It’s fair to say that Labour in Scotland is in a dire position – barely scraping 14% in the polls a bad third to the Tories, a single MP in Scotland, his seat held only with tactical Tory votes. It’s fair to say that they are looking desperately for a way to be seen as the Unionist Party who are a bit left wing, waving a Union Jack that’s just ever-so-slightly pinkish. Unfortunately, that can only ever get them a share of the Unionist vote, and that share is hovering around 50%, shared with the Tories and the LDs. Unless they can raise the amount of Scots voting against independence, the outlook is bleak indeed.
To that end, I see that the London Left has been asking how they can persuade the Caledonians to be more, well, British.

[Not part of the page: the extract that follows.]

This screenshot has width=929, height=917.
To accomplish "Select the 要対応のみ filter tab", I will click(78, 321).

The latest example of this has moved me to tears. Of laughter, mostly, but tears at any rate.
I have a good deal of respect for Will Hutton as a journalist, an editor, and a political thinker. His “The State We’re In”, published in 1995, was a clear eyed look at the failings of the British State, with a realistic prescription for improving it. When I saw his column headlined “If the union is to survive, the left needs to shape its own bold and hopeful patriotism” I was curious to see what this bold patriotism would be, and how it would fit into a left wing perspective.
Second Brexit referendum
I’ll leave out his comments about how Scottish Independence would “break the ties of love and friendship built up over 300 years”, or “the essentially regressive, poisonous nature of any kind of nationalism”: these are the common claims of Unionists, who see ties of friendship or love being conditional on subordination, and any nationalism except British nationalism a threat. They are unremarkable. His contention that an electorate furious that Labour refuses to countenance a second Independence vote will be wooed by the promise of a second Brexit referendum is baffling (is it churlish to point out that any promise conditional on Labour being in government wouldn’t have to worry about a once in a generation clause?).

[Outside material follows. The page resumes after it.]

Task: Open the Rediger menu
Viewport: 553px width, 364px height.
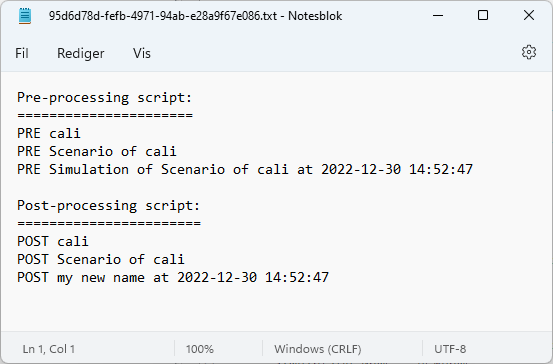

No, what really shocked me was his idea of positivity. He claims that Scottish Labour should claim as their own, and campaign on, totemic Scottish symbols of bold and hopeful patriotism. And he picks, of all things, the Edinburgh Military Tattoo, beloved of tourists, rarely visited by Scots, the Open at St Andrews (Golf in Scotland is maybe not as middle class as in England, but it’s hardly the People’s Pursuit), BBC Scotland, which garnered a thousand complaints over its recent hatchet-job on Alex Salmond, and Balmoral, which not one in a thousand Scots have ever seen? How far out of touch is the Labour left, the London Labour left, that they think that our stubborn hearts will be swayed to Union by golf, royalty, and Kirsty Wark? By “Pipes, kilts and battle honours”? This is the worst kind of shortbread tin nationalism, the sort of thing that, rightly, we outgrew years ago. The Independence discussion here, far away from London, is about being a normal Northern Social Democratic European country, not about tartan tat and Braveheart.
Who would have thought, in the 21st Century, that the party of John Smith, Keir Hardie and John Maclean would be marching into an election under a banner of middle class sport, state broadcasters, militarism and the Royal Family? If that is today’s socialist offering, at least Labour will be comfortable in the bar with their Conservative and Unionist partners.